Are oil companies gouging California drivers? And if so, why aren’t legislators looking into it?
By Ethan Elkind
This past fall UC Berkeley energy economist Severin Borenstein made the case for possible price gouging and how the California Legislature is not heeding his commission’s advice to investigate.
Borenstein is now back at it, in the face of continued legislative intransigence:
The extra payments since February 2015 have cost California drivers about $15 billion. And if the differential continues at its current level, which shows no sign of abating, it will cost Californians about $3 billion in 2018. Is that small potatoes?
…What should California do about the mystery surcharge? First, set up a commission with real resources to investigate the cause. Give them the funding necessary to hire (or borrow from other parts of state government) the very best experts in the oil and gasoline supply chain, and in market economics and competition policy. Then give them the authority to examine all the confidential data from companies that city, county and state offices collect. And compel the executives at those companies to meet with this commission – not the trade association representatives or outside consultants they sent to PMAC meetings — and answer questions, behind closed doors if necessary to protect confidential or competitively-sensitive information.

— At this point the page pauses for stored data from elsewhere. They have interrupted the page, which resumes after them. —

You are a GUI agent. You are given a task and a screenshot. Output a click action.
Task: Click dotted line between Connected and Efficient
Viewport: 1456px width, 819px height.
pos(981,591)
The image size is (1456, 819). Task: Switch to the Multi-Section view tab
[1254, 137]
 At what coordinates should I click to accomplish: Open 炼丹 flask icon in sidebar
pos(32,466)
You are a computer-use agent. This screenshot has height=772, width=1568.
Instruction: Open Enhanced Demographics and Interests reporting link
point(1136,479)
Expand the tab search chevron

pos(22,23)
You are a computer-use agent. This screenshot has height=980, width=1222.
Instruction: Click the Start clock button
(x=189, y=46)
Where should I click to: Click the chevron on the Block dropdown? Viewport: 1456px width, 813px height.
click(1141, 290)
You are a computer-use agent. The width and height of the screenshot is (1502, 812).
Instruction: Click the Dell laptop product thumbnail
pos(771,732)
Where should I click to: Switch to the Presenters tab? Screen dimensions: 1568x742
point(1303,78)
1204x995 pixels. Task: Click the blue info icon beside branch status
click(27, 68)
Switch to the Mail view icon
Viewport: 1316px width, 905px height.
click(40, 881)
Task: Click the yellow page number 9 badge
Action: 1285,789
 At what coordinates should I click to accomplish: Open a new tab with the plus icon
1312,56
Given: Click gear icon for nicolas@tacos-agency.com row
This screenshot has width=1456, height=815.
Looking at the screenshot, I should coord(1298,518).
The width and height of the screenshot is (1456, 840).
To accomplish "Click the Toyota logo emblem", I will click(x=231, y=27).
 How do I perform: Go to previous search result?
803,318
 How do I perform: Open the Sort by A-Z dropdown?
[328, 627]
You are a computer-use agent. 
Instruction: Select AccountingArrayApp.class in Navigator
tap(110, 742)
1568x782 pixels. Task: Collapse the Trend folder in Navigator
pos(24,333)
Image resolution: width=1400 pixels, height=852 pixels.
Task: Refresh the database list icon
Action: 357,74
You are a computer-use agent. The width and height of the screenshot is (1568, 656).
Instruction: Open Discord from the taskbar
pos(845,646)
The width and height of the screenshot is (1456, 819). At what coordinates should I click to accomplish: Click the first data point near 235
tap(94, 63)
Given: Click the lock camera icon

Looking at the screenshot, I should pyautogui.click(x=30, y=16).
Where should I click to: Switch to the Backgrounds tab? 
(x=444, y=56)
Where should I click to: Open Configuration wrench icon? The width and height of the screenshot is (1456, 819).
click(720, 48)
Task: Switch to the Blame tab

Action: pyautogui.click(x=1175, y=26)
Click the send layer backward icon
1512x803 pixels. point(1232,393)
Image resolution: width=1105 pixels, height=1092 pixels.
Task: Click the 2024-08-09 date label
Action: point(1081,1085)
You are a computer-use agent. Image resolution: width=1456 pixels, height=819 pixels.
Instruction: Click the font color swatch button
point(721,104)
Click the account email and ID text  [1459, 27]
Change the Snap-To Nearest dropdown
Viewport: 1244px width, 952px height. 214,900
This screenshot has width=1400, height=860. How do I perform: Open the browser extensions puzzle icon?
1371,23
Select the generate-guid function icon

What’s particularly peculiar about the legislative inaction on this topic is that legislators are about to face a political hammer for passing last year’s SB 1 (Beall), which raised the gas tax and vehicle license fees to help pay for backlogged repairs to our crumbling transportation infrastructure. In response, opponents are mobilizing a recall campaign against state senator Josh Newman of Orange County over the vote and also to repeal the legislation by voter initiative (the initiative would also prevent any new gas tax increases from passing without a vote of the people).
So why won’t legislators seize on this issue to 1) show that they care about high gas prices and 2) see if there truly is industry malfeasance taking place? If the latter, that would give them a pretty big political win to help defend the SB 1 measure. After all, wouldn’t voters be less likely to complain about a few extra cents in gas taxes for road repair when it’s the industry that is gouging them by much more? And in turn, it’s the legislature that has helped save drivers gas money through an investigation?
At the very least, it seems like both smart public policy and politics to heed Borenstein’s advice.
Ethan Elkind directs the climate program at UC Berkeley Law, with a joint appointment at UCLA Law. His book “Railtown” was published by the University of California Press.